They need our support through our cooperation and assistance in reporting illegal activity as they can’t be everywhere at all times. What they don’t need is someone helping the criminals.
Last Saturday morning, I was on my way to Morton to take photos of the fishing rodeo at Roosevelt State Park. I encountered a checkpoint that sheriff deputies had set up with assistance from Forest Police just inside the city limits on Highway 80 west.
I remember thinking, “they’re getting an early start on enhanced enforcement. No problem.” So I slowed down enough where I could pull out my driver’s license to have it ready. I was already wearing my seat belt so I was in good shape with that.
As I approached, I witnessed other drivers ahead of me who had been directed to pull over as officers likely found violations and were writing citations.
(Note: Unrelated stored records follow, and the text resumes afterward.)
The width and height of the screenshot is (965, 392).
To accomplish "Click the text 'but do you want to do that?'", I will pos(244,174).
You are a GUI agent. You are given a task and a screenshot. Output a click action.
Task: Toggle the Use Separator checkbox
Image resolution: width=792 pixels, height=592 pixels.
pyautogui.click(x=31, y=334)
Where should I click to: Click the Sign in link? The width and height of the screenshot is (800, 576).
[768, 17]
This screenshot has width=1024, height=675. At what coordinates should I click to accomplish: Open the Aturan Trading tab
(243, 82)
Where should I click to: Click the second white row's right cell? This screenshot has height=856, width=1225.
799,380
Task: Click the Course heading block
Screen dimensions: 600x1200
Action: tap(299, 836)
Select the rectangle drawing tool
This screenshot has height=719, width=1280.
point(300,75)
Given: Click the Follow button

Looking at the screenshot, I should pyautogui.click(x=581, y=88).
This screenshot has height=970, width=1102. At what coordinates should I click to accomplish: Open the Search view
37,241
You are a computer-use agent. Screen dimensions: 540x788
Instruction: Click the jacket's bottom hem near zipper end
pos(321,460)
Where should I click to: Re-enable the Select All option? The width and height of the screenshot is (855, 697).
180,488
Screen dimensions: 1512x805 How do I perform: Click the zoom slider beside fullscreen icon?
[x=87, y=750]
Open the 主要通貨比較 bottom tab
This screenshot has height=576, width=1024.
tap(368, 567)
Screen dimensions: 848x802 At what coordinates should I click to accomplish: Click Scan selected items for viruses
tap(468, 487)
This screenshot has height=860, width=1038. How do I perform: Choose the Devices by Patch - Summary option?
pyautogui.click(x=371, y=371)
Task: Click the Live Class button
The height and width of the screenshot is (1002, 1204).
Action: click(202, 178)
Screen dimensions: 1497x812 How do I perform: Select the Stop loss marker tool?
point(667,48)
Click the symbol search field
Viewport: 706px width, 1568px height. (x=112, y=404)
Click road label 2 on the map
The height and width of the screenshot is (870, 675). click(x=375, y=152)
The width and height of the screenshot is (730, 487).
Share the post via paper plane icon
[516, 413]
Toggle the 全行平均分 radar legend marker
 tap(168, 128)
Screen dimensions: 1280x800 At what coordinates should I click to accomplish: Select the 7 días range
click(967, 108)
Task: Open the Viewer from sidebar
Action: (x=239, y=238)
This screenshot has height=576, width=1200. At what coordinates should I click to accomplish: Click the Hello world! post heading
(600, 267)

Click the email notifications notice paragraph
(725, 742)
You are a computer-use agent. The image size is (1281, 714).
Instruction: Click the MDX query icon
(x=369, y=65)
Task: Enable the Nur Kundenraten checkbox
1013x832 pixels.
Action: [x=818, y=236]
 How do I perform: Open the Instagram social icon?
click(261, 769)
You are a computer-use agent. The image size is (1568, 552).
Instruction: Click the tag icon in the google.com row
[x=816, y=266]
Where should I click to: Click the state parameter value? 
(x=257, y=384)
I pulled up to a deputy who, with courtesy and politeness, took a look at my license to see that it was valid and everything checked out. He politely requested to see my insurance card which I retrieved from my vehicle’s console and showed it to him. He said “thank you,” and I was on my way. The whole experience lasted probably two minutes at best.
I remember thinking that I was grateful for seeing the officers out there and performing their sworn duties. Now, what happened after that is what inspired this subject for this space.
I proceeded to my destination, took the photos I needed at the fishing rodeo and headed back home to Forest where Emily was waiting. I was looking forward to an afternoon of spending time with Aaron while Emily was at work playing music for the International Ballet Competition in Jackson.
On my return, I was nearing the top of the hill just before the city limits, but still out of sight from the officers, when I encountered a white pickup truck. The driver flashed his headlights at me. Because I had already been through there, I knew his intent was to “warn” me about the officers’ checkpoint.
That was just plain wrong.
Motorists who warn others about law enforcement checkpoints are undermining the officers’ efforts to enforce the laws by getting people off the road who should not be driving or are unwilling to follow the laws the rest of us obey.
I would bet that motorist I encountered might think differently if a loved one was killed by a drunk driver who escaped detection because a motorist like them warned the driver of a checkpoint. That’s just one example.
The law enforcement officials conduct the checkpoints for a reason, and they have been supported by the courts as being legal. If you have nothing to hide, you have nothing to worry about when you see them.
There will likely be more checkpoints this weekend, and I urge my fellow motorists to support our officers who are out there protecting us. Don’t undermine their efforts because you are only putting yourself in danger.